In terms of the impact of maintenance and the facilities function on workplace safety joint committees, direct representation may involve:

  • Maintenance manager sits as a manager member of the committee;
  • Facility manager serves as manager co-chair of the committee;
  • Establish a joint safety sub-committee for maintenance and mechanical utilities; and
  • Involve at least three representatives from the maintenance department on the joint committee (i.e. one manager and two worker members).

Measure your safety performance
Goals, objectives and related performance measures lead the way to continuous improvement! If you don’t know where you’re going, how do you know if you’ve arrived safely? Throughout the organization, modern systems approaches to safety management demand high-level attention to the setting of goals and objectives. Once you set goals and objectives, performance measures are needed to determine the extent to which goals are being met.
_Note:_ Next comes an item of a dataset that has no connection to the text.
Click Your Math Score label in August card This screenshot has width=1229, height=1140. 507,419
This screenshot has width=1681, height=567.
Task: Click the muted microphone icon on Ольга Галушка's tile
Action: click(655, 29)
Besides organization-wide safety goals, you need to identify specific objectives and goals for every function, according to their defined safety responsibilities. Yes, this also applies to maintenance, engineering and facilities functions. Here are some possible safety performance measures for maintenance and facilities applications:

  • Time taken from work-order start to completion (your goals should establish target times, according to priority ratings);
  • Records inspection for preventive maintenance (again, you need to measure against identified goals);
  • JH&SC findings (i.e. based on workplace inspection of maintenance areas);
  • Response time for committee recommendations (committees need to rate their recommendations and target-time ranges should be set accordingly); and
  • Number and quality of safety suggestions and/or initiatives taken.